*EXERCISE*: Exactly as they stand, set down the following records once more.

*AVAILABLE RECORDS*:

--------------------------------

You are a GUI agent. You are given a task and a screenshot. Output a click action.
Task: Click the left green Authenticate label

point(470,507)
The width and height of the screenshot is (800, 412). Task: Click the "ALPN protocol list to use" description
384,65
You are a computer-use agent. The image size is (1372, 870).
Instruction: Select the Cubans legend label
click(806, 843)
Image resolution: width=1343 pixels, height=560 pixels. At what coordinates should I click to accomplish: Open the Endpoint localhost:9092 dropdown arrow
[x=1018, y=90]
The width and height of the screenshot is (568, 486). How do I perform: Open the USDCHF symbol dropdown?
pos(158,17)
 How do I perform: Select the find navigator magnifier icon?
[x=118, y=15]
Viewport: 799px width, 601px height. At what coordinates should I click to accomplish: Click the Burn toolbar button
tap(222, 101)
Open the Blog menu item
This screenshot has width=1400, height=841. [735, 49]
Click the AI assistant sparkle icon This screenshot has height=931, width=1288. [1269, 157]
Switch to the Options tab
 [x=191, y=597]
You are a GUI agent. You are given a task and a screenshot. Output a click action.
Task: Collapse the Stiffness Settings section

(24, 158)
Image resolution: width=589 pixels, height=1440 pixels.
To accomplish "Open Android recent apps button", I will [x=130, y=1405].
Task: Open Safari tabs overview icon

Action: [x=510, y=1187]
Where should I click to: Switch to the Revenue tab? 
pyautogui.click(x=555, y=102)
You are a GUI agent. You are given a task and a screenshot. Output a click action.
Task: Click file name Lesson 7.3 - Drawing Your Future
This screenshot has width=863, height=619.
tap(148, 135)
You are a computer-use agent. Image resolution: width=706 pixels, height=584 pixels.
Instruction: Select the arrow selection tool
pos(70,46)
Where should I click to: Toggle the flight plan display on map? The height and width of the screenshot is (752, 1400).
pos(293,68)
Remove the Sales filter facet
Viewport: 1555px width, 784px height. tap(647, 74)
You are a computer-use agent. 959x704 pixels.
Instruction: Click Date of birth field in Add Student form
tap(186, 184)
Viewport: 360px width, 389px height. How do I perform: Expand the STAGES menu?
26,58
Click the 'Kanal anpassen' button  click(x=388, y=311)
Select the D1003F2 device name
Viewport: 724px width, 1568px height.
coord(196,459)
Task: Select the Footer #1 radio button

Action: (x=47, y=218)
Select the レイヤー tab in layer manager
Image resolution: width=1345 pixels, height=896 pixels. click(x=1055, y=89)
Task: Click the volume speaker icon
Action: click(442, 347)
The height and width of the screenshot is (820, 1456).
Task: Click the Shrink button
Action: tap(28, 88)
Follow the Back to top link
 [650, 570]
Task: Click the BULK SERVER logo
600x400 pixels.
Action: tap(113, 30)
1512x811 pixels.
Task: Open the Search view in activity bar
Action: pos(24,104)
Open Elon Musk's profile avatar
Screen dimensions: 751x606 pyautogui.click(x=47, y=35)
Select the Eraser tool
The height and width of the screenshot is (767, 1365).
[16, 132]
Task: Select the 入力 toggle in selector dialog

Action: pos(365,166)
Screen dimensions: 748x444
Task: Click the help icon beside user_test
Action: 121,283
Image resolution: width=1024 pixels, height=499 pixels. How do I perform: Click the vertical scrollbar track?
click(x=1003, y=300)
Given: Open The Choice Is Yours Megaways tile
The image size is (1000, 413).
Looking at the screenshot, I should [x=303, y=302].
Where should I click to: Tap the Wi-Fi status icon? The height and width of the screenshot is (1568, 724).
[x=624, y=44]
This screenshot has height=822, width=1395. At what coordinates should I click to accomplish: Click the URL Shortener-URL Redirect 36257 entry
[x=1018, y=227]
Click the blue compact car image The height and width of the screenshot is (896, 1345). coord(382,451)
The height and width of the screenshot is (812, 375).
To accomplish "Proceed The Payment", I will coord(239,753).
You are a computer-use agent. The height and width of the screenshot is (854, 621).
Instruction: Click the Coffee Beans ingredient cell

--------------------------------

*THE ANSWER*:
You are a GUI agent. You are given a task and a screenshot. Output a click action.
Task: Click the left green Authenticate label

point(470,507)
The width and height of the screenshot is (800, 412). Task: Click the "ALPN protocol list to use" description
384,65
You are a computer-use agent. The image size is (1372, 870).
Instruction: Select the Cubans legend label
click(806, 843)
Image resolution: width=1343 pixels, height=560 pixels. At what coordinates should I click to accomplish: Open the Endpoint localhost:9092 dropdown arrow
[x=1018, y=90]
The width and height of the screenshot is (568, 486). How do I perform: Open the USDCHF symbol dropdown?
pos(158,17)
 How do I perform: Select the find navigator magnifier icon?
[x=118, y=15]
Viewport: 799px width, 601px height. At what coordinates should I click to accomplish: Click the Burn toolbar button
tap(222, 101)
Open the Blog menu item
This screenshot has width=1400, height=841. [735, 49]
Click the AI assistant sparkle icon This screenshot has height=931, width=1288. [1269, 157]
Switch to the Options tab
 [x=191, y=597]
You are a GUI agent. You are given a task and a screenshot. Output a click action.
Task: Collapse the Stiffness Settings section

(24, 158)
Image resolution: width=589 pixels, height=1440 pixels.
To accomplish "Open Android recent apps button", I will [x=130, y=1405].
Task: Open Safari tabs overview icon

Action: [x=510, y=1187]
Where should I click to: Switch to the Revenue tab? 
pyautogui.click(x=555, y=102)
You are a GUI agent. You are given a task and a screenshot. Output a click action.
Task: Click file name Lesson 7.3 - Drawing Your Future
This screenshot has width=863, height=619.
tap(148, 135)
You are a computer-use agent. Image resolution: width=706 pixels, height=584 pixels.
Instruction: Select the arrow selection tool
pos(70,46)
Where should I click to: Toggle the flight plan display on map? The height and width of the screenshot is (752, 1400).
pos(293,68)
Remove the Sales filter facet
Viewport: 1555px width, 784px height. tap(647, 74)
You are a computer-use agent. 959x704 pixels.
Instruction: Click Date of birth field in Add Student form
tap(186, 184)
Viewport: 360px width, 389px height. How do I perform: Expand the STAGES menu?
26,58
Click the 'Kanal anpassen' button  click(x=388, y=311)
Select the D1003F2 device name
Viewport: 724px width, 1568px height.
coord(196,459)
Task: Select the Footer #1 radio button

Action: (x=47, y=218)
Select the レイヤー tab in layer manager
Image resolution: width=1345 pixels, height=896 pixels. click(x=1055, y=89)
Task: Click the volume speaker icon
Action: click(442, 347)
The height and width of the screenshot is (820, 1456).
Task: Click the Shrink button
Action: tap(28, 88)
Follow the Back to top link
 [650, 570]
Task: Click the BULK SERVER logo
600x400 pixels.
Action: tap(113, 30)
1512x811 pixels.
Task: Open the Search view in activity bar
Action: pos(24,104)
Open Elon Musk's profile avatar
Screen dimensions: 751x606 pyautogui.click(x=47, y=35)
Select the Eraser tool
The height and width of the screenshot is (767, 1365).
[16, 132]
Task: Select the 入力 toggle in selector dialog

Action: pos(365,166)
Screen dimensions: 748x444
Task: Click the help icon beside user_test
Action: 121,283
Image resolution: width=1024 pixels, height=499 pixels. How do I perform: Click the vertical scrollbar track?
click(x=1003, y=300)
Given: Open The Choice Is Yours Megaways tile
The image size is (1000, 413).
Looking at the screenshot, I should [x=303, y=302].
Where should I click to: Tap the Wi-Fi status icon? The height and width of the screenshot is (1568, 724).
[x=624, y=44]
This screenshot has height=822, width=1395. At what coordinates should I click to accomplish: Click the URL Shortener-URL Redirect 36257 entry
[x=1018, y=227]
Click the blue compact car image The height and width of the screenshot is (896, 1345). coord(382,451)
The height and width of the screenshot is (812, 375).
To accomplish "Proceed The Payment", I will coord(239,753).
You are a computer-use agent. The height and width of the screenshot is (854, 621).
Instruction: Click the Coffee Beans ingredient cell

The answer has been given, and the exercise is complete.